In particular, I was caught by Terza Rima, a piece crafted like a delicate Moebius strip. It starts as something simple and becomes a door to a new concept, done so deftly I can't, after several reading, see how. 

Of course, this collection is pretty well known, since it's the award winner and all. However, there are other writers who are relatively undiscovered and just as talented, in their own ways. 

@ScottWhitaker astonishes me afresh with each posting. First: his poems about Adam and Samantha, a pair of beautiful, sociopathic twins. Filled with horror, the language is still gorgeous. He takes me, with everything he posts, to another world - one where a woman tattoos her body with recipes and remedies,  one about breath, bone, and children on a beach ... They deliver the sense of impending action, great change, with goblin sensibility, much like the inexplicable painting called The Fairy-Feller's Master Stroke, by Robert Dadd (above.)

Whenever I see there's a new Scott bit, I trip over myself to read it.

It's no secret I'm really good friends with Krista. We met on a prompt thread and promptly fell into friend love; it doesn't hurt that she's a terrific writer and a painter of ink.
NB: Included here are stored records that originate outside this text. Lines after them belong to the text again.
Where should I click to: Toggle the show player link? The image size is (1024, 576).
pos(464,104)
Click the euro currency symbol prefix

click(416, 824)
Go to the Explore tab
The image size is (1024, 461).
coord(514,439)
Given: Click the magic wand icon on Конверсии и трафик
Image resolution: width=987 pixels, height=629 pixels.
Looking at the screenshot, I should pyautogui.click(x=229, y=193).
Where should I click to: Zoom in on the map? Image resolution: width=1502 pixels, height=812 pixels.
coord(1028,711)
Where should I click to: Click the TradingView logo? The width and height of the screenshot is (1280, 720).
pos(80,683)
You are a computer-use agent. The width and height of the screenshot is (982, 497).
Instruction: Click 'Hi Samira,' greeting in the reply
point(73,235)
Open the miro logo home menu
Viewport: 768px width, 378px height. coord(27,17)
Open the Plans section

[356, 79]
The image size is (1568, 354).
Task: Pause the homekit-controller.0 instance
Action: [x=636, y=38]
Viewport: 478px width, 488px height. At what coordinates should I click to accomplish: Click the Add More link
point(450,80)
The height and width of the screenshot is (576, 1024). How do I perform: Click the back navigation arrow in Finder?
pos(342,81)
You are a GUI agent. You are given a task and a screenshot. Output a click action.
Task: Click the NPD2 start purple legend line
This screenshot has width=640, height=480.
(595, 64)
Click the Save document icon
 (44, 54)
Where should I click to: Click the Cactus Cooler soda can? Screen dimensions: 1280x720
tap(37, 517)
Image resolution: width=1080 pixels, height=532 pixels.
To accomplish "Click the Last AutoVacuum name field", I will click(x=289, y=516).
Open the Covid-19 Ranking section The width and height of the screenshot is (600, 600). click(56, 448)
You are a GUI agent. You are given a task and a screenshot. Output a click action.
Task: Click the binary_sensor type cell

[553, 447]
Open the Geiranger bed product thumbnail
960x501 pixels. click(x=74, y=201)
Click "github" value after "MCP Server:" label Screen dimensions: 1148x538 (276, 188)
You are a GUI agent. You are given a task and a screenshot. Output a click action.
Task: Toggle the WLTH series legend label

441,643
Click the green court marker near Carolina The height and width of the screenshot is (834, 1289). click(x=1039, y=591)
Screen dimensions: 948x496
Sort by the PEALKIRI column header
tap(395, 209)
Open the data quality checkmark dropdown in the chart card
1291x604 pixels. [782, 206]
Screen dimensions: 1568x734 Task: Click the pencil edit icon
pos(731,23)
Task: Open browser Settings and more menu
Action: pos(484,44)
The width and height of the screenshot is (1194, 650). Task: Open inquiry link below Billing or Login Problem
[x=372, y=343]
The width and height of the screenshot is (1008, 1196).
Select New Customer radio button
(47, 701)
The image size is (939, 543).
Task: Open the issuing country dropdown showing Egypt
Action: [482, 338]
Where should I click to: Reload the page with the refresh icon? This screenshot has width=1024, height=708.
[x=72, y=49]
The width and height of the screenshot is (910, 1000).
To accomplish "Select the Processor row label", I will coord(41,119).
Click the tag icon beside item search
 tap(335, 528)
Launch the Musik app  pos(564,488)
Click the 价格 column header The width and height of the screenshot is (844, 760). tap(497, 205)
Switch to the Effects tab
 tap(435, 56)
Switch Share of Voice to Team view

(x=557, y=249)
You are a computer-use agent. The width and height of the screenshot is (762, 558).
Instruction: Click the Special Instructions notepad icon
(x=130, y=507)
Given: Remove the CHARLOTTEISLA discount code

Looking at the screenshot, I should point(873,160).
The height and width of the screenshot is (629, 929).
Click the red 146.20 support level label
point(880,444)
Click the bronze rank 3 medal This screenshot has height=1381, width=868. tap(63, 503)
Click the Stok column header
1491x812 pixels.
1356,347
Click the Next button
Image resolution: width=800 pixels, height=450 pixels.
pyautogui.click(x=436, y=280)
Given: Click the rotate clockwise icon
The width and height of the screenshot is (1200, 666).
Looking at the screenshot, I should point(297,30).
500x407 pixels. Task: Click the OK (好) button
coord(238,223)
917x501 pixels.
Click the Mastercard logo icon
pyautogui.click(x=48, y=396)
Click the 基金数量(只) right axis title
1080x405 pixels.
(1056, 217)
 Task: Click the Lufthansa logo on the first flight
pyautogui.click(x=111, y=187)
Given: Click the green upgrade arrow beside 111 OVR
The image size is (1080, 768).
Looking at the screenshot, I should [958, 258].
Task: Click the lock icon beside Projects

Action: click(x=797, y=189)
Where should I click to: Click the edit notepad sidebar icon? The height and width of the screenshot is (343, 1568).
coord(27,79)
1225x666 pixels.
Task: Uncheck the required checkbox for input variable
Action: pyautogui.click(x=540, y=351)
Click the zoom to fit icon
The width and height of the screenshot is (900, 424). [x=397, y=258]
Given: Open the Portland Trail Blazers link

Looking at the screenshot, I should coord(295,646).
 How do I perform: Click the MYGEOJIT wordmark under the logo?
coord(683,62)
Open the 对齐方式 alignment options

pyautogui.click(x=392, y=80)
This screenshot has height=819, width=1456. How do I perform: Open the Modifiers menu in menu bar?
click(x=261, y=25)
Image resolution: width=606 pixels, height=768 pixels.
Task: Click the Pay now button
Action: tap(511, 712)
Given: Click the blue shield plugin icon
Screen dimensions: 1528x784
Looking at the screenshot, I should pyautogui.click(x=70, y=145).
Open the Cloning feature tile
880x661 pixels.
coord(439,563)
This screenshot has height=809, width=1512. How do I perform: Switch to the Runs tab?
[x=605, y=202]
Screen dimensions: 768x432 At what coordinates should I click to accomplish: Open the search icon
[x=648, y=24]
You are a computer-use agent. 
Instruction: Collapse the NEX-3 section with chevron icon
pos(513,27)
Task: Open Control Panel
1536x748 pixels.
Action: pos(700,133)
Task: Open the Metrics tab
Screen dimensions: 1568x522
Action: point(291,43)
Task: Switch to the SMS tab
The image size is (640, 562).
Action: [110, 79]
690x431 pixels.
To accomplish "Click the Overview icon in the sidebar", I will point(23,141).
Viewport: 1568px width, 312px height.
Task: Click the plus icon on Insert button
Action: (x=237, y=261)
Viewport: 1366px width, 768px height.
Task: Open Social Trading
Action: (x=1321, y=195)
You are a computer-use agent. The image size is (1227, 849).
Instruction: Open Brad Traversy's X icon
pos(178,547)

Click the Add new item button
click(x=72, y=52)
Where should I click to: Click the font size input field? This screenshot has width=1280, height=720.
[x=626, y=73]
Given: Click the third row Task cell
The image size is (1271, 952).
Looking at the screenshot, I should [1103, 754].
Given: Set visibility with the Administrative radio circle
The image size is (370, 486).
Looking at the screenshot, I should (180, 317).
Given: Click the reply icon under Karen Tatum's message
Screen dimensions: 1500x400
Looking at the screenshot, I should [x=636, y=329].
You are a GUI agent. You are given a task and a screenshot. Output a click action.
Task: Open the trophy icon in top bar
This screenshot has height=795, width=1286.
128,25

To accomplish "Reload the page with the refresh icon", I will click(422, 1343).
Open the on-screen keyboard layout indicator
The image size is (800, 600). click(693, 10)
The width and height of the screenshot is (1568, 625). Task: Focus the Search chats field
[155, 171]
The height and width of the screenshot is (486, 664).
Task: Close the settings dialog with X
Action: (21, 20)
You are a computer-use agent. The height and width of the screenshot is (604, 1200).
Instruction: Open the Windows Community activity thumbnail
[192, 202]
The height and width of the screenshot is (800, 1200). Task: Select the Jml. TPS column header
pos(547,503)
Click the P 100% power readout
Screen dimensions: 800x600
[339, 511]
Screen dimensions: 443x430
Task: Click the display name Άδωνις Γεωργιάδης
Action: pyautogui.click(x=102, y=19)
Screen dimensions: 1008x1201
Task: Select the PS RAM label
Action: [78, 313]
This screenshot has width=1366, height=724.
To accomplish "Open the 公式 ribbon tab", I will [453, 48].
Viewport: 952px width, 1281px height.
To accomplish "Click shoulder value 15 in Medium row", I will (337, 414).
One of my favorite pieces by her is Mauve Wings; Gold Fever is put up as prose but to me it reads like poetry.

And the Unfairytale - this golden bubble is just a picture, a skin of joy, that's all.

And there's more, like this short story by @SeeThomasHowl called Dirty Box of Pandora. I started by snickering, and at the end I got blasted out of my seat and across the room by talent, by writerly courage, and a trip I never saw coming. You definitely need to buckle your seatbelt for that wild ride.

@AlexPaul1 makes me laugh, and his series on Stephen Hawking (What if the speech interpreter got it wrong? What if Stephen wasn't talking about time continuums and the nature of mankind, but Indian takeaway and disco music?) deserves a few readings. Each time I go through it I snortle.

But he has a wistful side, too. I love his Aliens collection, where a pair of aliens talk about earthly things like comets and Adolf Hitler from their own perspective.
The Wood Between the Worlds

And his Spirits collection, which addresses living statues and angels among us.

@sageivans nearly frightens me with her intelligence - she's cool, fun, and spins words like a dj throwing down on Io. I keep returning to her Suicide Lane Cafe collection - it's filled with color, as in this piece. 

If you like more realism with a touch of retro perfectly done, try @sloanranger. She has a weekly serial called My Blue Haven uniting small town vision with China. My favorite of hers is Camptown Lady - it encapsulates a time period perfectly, with enough hot sauce to deliver a serious kick.

And there are more - so many more. I think of reading WP works like being in the Wood Between the Worlds place visited by Polly and Digory in The Magician's Nephew - a silent forest filled with puddles of water. The pools look the same, but when you jump in, you are transported to another world.

Wattpad is like that.

2 comments:

Connie J Jasperson said...

I have read a great many wonderful things on Watt Pad! Good Post!

Alison DeLuca said...

I agree, Connie - so many that I must return, I think, in the autumn with another list of wonderful offerings - your own short stories included!